Here’s one example of how that game went:

“You just ran into a vortex spot!” yells Calvin, the boy, at Hobbes, the tiger, in the heat of the contest. “You have to spin around until you fall down.”

Hobbes turns. “Sorry,” he says. “This vortex spot is in the boomerang zone. So the vortex returns to whoever calls it! You spin.”

Calvin protests that the result isn’t fair, but concedes that Calvinball rules are “anything we make up.” As he begins spinning around he mutters, “this game lends itself to certain abuses."

Calvinball politics lends itself to “certain abuses” as well, along with lots of dizzying pirouettes.

Consider the unwritten rule that says the Senate should fairly consider a Supreme Court nomination in a timely fashion.

In the run-up to the 2016 election, Republican Sens. Ted Cruz of Texas, Richard Burr of North Carolina and John McCain of Arizona floated the idea that if Hillary Clinton won the presidency, Senate Republicans were fully prepared to block any nominee she put forward and leave the court with just eight justices or fewer indefinitely.

It was a reminder of how much our system relies — or ought to rely — on norms. It was a reminder that the balance of power only works when the exercise of power follows the spirit, not just the letter, of the law.
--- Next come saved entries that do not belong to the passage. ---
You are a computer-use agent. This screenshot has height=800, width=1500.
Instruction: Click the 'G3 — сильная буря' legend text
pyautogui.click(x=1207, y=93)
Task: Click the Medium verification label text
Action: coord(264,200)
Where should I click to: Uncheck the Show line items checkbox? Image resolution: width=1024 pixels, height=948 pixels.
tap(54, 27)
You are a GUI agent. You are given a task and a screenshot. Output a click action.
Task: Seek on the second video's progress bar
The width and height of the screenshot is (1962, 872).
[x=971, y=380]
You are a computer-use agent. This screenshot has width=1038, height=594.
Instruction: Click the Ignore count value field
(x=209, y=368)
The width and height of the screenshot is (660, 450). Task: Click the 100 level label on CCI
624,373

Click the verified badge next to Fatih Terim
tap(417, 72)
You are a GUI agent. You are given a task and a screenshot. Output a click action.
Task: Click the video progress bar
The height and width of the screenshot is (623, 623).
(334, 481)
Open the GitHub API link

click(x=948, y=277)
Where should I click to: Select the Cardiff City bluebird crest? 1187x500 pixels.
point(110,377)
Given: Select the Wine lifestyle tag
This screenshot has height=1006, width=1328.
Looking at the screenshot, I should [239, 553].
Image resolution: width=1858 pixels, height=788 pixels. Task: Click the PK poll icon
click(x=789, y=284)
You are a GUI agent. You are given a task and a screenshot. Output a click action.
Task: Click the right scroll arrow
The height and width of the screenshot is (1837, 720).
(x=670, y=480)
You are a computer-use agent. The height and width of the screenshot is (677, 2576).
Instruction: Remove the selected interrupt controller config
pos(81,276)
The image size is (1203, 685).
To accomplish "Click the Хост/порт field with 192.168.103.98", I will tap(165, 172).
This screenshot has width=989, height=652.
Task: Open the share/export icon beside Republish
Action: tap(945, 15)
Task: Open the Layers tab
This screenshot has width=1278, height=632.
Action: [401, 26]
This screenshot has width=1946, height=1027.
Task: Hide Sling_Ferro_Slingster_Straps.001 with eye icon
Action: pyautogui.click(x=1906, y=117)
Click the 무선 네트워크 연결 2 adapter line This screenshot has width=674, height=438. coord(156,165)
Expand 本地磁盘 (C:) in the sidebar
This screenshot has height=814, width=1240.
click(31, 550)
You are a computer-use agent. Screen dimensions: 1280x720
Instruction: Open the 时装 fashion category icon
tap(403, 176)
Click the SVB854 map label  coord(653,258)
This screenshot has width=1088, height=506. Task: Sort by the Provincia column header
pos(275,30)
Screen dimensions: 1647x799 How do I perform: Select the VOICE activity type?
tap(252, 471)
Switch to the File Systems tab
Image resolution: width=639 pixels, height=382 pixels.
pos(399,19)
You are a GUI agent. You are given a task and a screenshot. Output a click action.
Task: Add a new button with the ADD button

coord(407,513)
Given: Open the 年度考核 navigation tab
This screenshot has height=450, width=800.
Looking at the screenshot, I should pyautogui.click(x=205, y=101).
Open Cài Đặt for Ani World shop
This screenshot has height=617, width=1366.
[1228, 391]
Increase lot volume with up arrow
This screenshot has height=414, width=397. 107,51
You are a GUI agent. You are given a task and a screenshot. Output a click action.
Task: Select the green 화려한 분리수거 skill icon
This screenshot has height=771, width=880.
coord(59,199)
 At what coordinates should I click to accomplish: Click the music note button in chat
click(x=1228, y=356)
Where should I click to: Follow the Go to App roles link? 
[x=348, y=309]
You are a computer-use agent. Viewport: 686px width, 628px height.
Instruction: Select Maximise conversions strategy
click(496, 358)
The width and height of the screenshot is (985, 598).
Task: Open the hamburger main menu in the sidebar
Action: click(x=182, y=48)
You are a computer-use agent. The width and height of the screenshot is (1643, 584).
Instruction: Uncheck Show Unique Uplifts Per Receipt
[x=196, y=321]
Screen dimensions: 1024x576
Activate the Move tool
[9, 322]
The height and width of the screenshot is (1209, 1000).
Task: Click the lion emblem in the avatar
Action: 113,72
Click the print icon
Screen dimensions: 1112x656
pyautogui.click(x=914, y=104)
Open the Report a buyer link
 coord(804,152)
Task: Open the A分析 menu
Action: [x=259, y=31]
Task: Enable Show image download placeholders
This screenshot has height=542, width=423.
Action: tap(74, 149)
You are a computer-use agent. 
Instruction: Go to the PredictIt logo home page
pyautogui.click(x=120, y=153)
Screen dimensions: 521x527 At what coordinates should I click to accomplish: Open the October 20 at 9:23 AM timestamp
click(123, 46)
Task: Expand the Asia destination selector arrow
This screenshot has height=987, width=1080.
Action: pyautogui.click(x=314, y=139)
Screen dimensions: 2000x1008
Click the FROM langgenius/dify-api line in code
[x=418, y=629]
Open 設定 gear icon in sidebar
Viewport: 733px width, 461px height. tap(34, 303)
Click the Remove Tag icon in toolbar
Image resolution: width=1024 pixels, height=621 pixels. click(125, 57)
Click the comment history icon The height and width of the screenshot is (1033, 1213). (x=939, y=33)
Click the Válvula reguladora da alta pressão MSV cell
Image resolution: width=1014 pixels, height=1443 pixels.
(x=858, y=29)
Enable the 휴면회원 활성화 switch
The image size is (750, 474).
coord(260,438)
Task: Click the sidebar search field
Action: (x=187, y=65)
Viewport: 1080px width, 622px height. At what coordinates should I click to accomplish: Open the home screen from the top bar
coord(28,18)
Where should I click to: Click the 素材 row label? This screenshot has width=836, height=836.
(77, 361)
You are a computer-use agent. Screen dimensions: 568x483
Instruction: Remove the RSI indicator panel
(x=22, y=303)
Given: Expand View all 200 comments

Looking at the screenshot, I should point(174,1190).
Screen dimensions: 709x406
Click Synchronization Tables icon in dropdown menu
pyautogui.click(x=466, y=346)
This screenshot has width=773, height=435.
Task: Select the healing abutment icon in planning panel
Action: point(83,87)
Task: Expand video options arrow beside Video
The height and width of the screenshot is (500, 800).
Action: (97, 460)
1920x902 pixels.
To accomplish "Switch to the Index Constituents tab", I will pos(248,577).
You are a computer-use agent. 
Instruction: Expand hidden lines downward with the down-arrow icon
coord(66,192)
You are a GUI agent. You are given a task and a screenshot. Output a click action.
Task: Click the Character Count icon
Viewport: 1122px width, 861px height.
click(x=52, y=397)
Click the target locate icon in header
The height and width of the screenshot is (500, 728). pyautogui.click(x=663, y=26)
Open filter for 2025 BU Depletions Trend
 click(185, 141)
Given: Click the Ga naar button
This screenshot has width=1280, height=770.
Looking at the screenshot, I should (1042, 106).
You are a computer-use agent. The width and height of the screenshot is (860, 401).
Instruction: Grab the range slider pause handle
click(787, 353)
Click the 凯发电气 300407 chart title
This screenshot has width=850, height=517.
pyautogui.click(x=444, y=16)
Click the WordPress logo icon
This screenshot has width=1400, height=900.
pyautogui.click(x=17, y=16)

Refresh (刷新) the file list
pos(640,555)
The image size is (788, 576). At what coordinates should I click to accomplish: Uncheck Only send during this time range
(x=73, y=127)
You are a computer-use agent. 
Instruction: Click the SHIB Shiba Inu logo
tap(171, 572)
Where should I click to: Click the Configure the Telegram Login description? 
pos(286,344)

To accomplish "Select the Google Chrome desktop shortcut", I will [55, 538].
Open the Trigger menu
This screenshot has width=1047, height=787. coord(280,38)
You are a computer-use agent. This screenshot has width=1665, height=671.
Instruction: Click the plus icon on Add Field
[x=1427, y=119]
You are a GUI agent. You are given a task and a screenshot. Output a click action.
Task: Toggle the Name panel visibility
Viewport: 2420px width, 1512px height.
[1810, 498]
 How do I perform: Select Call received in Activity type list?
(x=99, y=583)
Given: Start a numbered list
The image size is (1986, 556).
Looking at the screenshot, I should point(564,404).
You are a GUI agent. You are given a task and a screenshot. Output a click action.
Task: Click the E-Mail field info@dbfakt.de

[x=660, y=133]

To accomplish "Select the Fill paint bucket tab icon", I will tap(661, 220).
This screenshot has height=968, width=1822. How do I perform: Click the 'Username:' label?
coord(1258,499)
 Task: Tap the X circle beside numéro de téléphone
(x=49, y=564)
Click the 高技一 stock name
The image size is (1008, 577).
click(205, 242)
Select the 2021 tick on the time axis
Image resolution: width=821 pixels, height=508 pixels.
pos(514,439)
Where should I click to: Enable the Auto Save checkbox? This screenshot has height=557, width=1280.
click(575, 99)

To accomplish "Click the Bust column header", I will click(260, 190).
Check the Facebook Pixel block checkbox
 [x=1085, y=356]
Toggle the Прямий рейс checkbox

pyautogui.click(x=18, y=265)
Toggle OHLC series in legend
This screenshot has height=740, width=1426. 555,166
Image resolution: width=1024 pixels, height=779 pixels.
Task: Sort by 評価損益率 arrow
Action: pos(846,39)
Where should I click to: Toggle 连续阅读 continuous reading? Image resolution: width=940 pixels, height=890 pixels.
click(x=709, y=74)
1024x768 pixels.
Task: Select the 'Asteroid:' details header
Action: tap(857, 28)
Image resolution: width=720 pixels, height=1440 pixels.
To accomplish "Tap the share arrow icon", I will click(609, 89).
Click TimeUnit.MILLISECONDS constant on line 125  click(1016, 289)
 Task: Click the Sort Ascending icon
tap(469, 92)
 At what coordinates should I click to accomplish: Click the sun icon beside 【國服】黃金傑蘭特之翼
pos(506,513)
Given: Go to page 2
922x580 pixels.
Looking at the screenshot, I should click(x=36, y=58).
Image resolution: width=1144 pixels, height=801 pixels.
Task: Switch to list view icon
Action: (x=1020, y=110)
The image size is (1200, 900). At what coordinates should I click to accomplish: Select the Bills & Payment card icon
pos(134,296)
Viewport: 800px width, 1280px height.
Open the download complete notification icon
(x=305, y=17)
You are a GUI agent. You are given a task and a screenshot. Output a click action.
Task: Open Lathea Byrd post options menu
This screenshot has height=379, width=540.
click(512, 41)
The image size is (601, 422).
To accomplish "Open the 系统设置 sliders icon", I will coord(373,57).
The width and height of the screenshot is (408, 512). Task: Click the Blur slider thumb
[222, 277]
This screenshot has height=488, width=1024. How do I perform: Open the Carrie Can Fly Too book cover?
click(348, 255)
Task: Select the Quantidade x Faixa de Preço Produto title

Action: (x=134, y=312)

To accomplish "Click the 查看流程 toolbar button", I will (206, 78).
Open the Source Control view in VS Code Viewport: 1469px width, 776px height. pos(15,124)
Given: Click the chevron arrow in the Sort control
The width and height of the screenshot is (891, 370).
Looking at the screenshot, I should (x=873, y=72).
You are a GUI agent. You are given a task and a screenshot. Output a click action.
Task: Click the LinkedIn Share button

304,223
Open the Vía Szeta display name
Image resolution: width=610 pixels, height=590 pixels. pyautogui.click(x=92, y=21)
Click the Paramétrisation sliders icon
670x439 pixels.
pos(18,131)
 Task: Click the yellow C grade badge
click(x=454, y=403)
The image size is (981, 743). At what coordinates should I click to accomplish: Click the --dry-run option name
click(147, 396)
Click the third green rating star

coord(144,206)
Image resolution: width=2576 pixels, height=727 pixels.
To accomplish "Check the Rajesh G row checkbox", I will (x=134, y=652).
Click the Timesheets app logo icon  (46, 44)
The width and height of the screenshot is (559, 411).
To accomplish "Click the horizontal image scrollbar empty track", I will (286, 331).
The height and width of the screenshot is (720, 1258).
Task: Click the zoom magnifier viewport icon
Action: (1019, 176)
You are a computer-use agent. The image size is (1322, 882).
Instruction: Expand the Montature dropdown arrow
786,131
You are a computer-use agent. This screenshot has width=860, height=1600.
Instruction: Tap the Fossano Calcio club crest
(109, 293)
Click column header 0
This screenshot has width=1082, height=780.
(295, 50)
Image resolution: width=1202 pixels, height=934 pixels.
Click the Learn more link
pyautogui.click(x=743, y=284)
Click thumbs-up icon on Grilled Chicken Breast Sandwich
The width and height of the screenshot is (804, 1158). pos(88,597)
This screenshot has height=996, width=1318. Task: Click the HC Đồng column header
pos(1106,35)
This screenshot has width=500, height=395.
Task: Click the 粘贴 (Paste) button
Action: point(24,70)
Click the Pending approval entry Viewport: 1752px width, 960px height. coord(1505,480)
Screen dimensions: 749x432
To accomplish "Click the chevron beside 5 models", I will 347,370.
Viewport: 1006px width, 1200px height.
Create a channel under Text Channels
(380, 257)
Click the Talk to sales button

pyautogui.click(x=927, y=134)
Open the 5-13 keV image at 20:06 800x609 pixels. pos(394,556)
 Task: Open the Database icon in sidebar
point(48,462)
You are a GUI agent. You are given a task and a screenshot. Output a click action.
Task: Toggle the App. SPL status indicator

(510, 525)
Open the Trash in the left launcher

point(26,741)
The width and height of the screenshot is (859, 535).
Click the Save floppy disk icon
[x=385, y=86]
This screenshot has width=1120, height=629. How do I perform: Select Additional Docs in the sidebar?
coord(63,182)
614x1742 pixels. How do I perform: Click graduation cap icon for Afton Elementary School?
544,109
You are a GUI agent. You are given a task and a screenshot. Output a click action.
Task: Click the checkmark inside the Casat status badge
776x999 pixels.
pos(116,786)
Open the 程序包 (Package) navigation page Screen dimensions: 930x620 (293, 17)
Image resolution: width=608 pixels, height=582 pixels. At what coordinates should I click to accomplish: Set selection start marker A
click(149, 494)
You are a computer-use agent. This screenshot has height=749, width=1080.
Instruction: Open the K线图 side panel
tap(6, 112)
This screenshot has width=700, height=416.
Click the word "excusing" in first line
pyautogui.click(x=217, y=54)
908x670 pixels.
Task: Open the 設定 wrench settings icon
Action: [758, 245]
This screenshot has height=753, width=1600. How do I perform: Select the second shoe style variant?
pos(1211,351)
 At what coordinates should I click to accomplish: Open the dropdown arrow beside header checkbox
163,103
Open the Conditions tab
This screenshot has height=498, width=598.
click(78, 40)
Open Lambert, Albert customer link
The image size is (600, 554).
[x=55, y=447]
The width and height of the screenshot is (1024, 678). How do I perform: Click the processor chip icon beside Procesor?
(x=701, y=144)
And Trump’s subsequent victory in the Electoral College despite or because of how Republicans obstructed the Garland nomination, was a reminder that voters don’t seem to care much about these civics class pieties.

It’s too much to hope for a Calvinball timeout now.

Utah Republican Sen. Mitt Romney’s announcement Tuesday morning that he approves of Trump’s plan to nominate a replacement for the late Justice Ruth Bader Ginsburg all but foreclosed the possibility that moderates in his party would wait to allow the winner of November’s election to make the pick.

But it’s not too much to hope that Democrats put Republicans in the boomerang zone next year. The polling aggregate website FiveThirtyEight gives Democratic presidential nominee Joe Biden a 77% chance of winning the White House and his party a 60% chance of winning a Senate majority.

If that were to happen, the Dems could apply some unwritten rules of their own, such as that it’s OK to expand the number of seats on the Supreme Court to compensate for seats that were unjustly denied or to better reflect the will of the majority of Americans, and that since Washington, D.C., is more populous than Wyoming, it too should be a state.

In fact, I’ll be disappointed if they don’t. My position is that payback ought to be a fierce tiger.

Unless voters rise up to reject political Calvinball, the losers will be the ones who refuse to play.